Puis, encore plus ingénieux, cette fois- ci le transfert d’argent entre en jeu. Le fraudeur se présente toujours comme un agent d’un quelconque opérateur de téléphonie et notifie au client qu'il a gagné le prix du “meilleur client” estimé à une importante somme d’argent à retirer dans une agence de transfert d’argent. Auparavant, le fraudeur lui demande d’envoyer une somme d’argent sur un numéro contre un code qui devrait permettre au client de retirer son prix... de malheur.
Un autre cas de fraude connu par l’opérateur Expresso où le fraudeur dit au client qu’il a gagné des appels en illimité sur le réseau national et international avec deux mois de validité. On lui soutire sournoisement le crédit qu’il doit acheter en la circonstance. SONATEL aussi n’y échappe pas. Les cas de Simbox subis par tous les opérateurs consistent en un ensemble de numéros utilisés pour traduire des appels internationaux en appels locaux, via des routes officieuses.
“Un phénomène qui nous touche vraiment, car ses incidences sont énormes et portent atteinte à la relation de confiance entre le client et l’opérateur” regrette El Hadji Fadel Dème de Tigo. Naturellement, puisqu’un client qui reçoit un appel international, avec un numéro local, éprouve beaucoup de mal à comprendre ce qui lui arrive. C’est la différence entre le coût de l’appel normal et celui de l’appel frauduleux du Simbox qui nourrit les malfrats. Une pratique très répandue à Kaolack précisément dans la cité religieuse de Médina Baye.

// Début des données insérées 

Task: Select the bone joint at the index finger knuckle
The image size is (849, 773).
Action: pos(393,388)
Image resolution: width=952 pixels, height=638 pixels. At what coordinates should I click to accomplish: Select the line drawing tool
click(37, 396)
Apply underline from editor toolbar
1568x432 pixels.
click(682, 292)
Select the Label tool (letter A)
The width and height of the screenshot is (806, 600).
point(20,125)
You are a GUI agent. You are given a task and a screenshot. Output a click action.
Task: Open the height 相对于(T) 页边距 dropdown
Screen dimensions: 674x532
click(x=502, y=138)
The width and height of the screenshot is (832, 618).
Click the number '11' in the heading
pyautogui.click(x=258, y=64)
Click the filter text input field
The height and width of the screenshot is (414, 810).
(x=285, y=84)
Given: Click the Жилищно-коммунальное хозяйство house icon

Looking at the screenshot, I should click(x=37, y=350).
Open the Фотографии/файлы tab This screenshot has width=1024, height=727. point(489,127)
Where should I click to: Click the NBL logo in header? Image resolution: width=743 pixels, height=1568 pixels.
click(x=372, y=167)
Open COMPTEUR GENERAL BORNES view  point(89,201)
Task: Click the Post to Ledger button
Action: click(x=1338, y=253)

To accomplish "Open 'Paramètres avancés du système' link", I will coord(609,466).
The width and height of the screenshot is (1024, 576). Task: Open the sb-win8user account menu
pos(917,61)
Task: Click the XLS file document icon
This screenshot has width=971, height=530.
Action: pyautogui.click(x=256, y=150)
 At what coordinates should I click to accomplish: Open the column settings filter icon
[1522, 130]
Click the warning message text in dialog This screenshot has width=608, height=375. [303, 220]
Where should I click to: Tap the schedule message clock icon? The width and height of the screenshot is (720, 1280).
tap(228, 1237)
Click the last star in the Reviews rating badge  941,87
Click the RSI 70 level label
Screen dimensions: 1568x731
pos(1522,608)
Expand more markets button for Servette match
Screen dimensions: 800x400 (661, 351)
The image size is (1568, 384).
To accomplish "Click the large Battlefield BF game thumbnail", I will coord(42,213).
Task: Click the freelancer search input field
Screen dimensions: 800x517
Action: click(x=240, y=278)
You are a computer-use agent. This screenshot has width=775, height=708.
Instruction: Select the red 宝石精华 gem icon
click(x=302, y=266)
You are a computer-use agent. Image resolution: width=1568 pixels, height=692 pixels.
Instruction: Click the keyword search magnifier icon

C’est le cas aussi de cet autre phénomène plus noté en provenance de Kaolack et qui cause tout un lot de désagréments. Ce sont des gens qui se disent des marabouts et font un bip à des gens habitant souvent les pays du golf. Une fois que ces derniers rappellent, les soi-disant marabouts leur proposent des services mystiques. C’est une forme de fraude et souvent on constate qu’un numéro fasse 300 appels par jour. Une pratique appelée dans la région centre “Door marteau”, comprenez le coup de marteau.